Department of Radiology, Sun Yat-Sen University Cancer Center, State Key Laboratory of Oncology in Southern China, No. 651 Dongfeng East Road, Guangzhou, 510060, People's Republic of China.
Department of Hepatic Surgery, First Affiliated Hospital, Sun Yat-Sen University, Guangzhou, 510080, People's Republic of China.
Radiol Med. 2024 Aug;129(8):1130-1142. doi: 10.1007/s11547-024-01845-4. Epub 2024 Jul 13.
The accurate identification of microvascular invasion (MVI) in patients with hepatocellular carcinoma (HCC) is of great clinical importance.
To develop a radiomics nomogram based on susceptibility-weighted imaging (SWI) and T2-weighted imaging (T2WI) for predicting MVI in early-stage (Barcelona Clinic Liver Cancer stages 0 and A) HCC patients.

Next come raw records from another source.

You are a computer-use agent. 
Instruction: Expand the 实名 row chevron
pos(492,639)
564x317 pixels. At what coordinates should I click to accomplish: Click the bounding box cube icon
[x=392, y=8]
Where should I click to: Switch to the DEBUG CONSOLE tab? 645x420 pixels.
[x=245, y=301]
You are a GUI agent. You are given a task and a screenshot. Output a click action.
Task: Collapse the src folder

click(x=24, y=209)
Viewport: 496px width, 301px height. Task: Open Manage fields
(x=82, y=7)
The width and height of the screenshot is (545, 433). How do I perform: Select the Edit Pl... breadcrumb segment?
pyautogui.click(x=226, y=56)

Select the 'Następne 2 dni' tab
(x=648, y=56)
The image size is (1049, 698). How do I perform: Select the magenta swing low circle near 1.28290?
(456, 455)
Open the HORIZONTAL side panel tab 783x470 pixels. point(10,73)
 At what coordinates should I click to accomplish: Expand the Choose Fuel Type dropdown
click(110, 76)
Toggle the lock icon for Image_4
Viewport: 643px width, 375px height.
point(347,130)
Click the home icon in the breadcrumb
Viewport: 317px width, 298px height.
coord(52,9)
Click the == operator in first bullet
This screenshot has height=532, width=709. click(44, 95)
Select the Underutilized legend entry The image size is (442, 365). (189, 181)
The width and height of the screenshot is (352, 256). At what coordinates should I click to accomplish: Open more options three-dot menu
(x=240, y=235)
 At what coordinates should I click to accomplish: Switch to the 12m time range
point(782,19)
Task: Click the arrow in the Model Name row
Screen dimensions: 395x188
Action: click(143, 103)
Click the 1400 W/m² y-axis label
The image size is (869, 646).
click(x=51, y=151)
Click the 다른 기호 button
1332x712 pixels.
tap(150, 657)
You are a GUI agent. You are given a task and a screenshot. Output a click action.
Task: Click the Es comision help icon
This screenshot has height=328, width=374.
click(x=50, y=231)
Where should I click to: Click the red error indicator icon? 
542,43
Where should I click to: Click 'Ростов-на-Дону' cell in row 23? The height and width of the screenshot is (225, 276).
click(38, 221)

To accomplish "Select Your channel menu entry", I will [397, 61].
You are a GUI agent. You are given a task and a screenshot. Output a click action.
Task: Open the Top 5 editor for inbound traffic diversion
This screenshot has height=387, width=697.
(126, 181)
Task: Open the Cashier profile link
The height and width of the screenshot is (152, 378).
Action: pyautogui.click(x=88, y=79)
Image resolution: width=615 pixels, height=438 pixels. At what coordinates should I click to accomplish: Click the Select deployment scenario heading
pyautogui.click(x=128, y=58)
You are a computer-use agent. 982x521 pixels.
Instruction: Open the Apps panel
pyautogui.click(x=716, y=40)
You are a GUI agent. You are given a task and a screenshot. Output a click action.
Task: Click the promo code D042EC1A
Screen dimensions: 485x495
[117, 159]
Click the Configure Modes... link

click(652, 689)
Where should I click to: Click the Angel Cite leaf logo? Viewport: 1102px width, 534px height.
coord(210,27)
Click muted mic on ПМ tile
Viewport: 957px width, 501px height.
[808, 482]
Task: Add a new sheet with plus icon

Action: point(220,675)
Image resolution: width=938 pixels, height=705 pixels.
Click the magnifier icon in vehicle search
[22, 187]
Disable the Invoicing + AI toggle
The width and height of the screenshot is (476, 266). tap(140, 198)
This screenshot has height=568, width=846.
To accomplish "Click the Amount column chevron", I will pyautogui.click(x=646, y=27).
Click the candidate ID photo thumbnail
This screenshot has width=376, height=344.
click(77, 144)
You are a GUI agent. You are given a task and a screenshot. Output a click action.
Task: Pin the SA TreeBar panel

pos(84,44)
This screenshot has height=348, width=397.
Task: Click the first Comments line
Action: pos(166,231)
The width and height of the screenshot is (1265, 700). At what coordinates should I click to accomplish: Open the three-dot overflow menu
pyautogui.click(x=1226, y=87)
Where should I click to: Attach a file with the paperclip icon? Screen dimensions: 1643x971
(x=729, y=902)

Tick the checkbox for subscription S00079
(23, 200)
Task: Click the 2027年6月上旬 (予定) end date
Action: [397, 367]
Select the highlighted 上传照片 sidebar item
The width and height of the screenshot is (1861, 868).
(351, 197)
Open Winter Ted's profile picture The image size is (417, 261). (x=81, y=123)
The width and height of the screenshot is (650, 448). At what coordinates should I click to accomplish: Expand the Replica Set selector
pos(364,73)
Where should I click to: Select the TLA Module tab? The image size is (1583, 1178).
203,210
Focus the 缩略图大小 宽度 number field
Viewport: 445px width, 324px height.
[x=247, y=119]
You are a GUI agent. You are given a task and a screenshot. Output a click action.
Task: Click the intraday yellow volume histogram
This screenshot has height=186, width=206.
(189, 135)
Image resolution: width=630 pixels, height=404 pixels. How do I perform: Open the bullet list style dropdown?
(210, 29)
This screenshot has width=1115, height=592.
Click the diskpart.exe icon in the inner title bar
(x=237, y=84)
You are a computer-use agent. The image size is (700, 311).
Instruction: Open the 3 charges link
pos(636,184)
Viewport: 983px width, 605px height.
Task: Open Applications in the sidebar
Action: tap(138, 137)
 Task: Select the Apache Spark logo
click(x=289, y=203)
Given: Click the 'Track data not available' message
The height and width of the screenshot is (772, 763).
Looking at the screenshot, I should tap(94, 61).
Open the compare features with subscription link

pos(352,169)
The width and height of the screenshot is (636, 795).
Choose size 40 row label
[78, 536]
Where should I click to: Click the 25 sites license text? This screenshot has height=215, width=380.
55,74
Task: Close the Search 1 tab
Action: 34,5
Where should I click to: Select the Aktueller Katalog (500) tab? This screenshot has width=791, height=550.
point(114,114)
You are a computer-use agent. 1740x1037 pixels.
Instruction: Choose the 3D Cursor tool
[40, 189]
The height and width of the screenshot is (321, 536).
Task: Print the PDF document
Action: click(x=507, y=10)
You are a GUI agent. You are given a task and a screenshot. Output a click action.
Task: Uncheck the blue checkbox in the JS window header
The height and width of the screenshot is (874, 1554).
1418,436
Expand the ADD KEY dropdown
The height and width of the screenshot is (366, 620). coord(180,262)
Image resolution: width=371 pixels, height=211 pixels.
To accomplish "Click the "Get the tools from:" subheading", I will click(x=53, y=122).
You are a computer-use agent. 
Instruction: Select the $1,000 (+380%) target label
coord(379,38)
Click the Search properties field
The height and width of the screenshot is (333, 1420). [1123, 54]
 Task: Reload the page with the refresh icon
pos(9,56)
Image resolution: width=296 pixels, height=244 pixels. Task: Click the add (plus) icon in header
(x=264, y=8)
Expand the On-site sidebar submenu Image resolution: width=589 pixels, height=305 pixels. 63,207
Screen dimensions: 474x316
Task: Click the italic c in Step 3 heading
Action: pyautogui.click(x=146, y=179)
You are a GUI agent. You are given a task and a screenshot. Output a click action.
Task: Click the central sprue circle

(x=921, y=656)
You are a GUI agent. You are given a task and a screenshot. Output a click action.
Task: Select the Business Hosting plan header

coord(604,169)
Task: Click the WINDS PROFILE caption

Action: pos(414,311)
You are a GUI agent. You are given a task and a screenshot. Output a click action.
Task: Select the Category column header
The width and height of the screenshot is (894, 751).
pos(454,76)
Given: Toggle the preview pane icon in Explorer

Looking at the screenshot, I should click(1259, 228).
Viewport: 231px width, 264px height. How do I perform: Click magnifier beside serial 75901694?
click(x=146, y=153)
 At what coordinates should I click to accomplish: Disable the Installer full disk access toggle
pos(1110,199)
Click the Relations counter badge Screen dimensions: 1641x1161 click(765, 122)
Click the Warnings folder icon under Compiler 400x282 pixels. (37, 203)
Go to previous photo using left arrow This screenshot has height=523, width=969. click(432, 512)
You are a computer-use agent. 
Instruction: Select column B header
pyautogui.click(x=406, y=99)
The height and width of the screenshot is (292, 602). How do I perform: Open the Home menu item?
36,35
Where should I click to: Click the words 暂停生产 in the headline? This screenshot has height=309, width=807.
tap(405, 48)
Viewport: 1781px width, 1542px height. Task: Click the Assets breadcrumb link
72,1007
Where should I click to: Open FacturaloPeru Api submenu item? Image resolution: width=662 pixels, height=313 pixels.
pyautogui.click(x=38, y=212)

A prospective cohort of 189 participants with HCC was included for model training and testing, and an additional 34 participants were enrolled for external validation. ITK-SNAP was used to manually segment the tumour, and PyRadiomics was used to extract radiomic features from the SWI and T2W images. Variance filtering, student's t test, least absolute shrinkage and selection operator regression and random forest (RF) were applied to select meaningful features. Four machine learning classifiers, including K-nearest neighbour, RF, logistic regression and support vector machine-based models, were established. Independent clinical and radiological risk factors were also determined to establish a clinical model. The best radiomics and clinical models were further evaluated in the validation set. In addition, a nomogram was constructed from the radiomic model and independent clinical factors. Diagnostic efficacy was evaluated by receiver operating characteristic curve analysis with fivefold cross-validation.
AFP levels greater than 400 ng/mL [odds ratio (OR) 2.50; 95% confidence interval (CI) 1.239-5.047], tumour diameter greater than 5 cm (OR 2.39; 95% CI 1.178-4.839), and absence of pseudocapsule (OR 2.053; 95% CI 1.007-4.202) were found to be independent risk factors for MVI. The areas under the curve (AUCs) of the best radiomic model were 1.000 and 0.882 in the training and testing cohorts, respectively, while those of the clinical model were 0.688 and 0.6691. In the validation set, the radiomic model achieved better diagnostic performance (AUC = 0.888) than the clinical model (AUC = 0.602). The combination of clinical factors and the radiomic model yielded a nomogram with the best diagnostic performance (AUC = 0.948).
SWI and T2WI-derived radiomic features are valuable for noninvasively and accurately identifying MVI in early-stage HCC. Furthermore, the integration of radiomics and clinical factors yielded a predictive nomogram with satisfactory diagnostic performance and potential clinical benefits.
准确识别肝细胞癌(HCC)中的微血管侵犯(MVI)具有重要的临床意义。
基于磁敏感加权成像(SWI)和 T2 加权成像(T2WI)开发一种预测早期(巴塞罗那临床肝癌分期 0 和 A)HCC 患者 MVI 的放射组学列线图。
前瞻性纳入 189 名 HCC 患者进行模型训练和测试,另外纳入 34 名患者进行外部验证。使用 ITK-SNAP 手动分割肿瘤,使用 PyRadiomics 从 SWI 和 T2W 图像中提取放射组学特征。采用方差过滤、学生 t 检验、最小绝对值收缩和选择算子回归以及随机森林(RF)来选择有意义的特征。建立了包括 K-最近邻、RF、逻辑回归和基于支持向量机的模型在内的四种机器学习分类器。还确定了独立的临床和影像学危险因素,以建立临床模型。在验证集中进一步评估最佳放射组学和临床模型。此外,从放射组学模型和独立的临床因素构建了一个列线图。使用五重交叉验证的受试者工作特征曲线分析评估诊断效能。
甲胎蛋白(AFP)水平大于 400ng/ml(优势比[OR]2.50;95%置信区间[CI]1.239-5.047)、肿瘤直径大于 5cm(OR 2.39;95%CI 1.178-4.839)和无假包膜(OR 2.053;95%CI 1.007-4.202)被发现是 MVI 的独立危险因素。最佳放射组学模型在训练和测试队列中的曲线下面积(AUC)分别为 1.000 和 0.882,而临床模型的 AUC 分别为 0.688 和 0.6691。在验证集中,放射组学模型的诊断性能优于临床模型(AUC=0.888 vs AUC=0.602)。临床因素和放射组学模型的结合产生了一个具有最佳诊断性能(AUC=0.948)的列线图。
SWI 和 T2WI 衍生的放射组学特征可用于无创且准确地识别早期 HCC 中的 MVI。此外,放射组学和临床因素的整合产生了具有令人满意的诊断性能和潜在临床益处的预测列线图。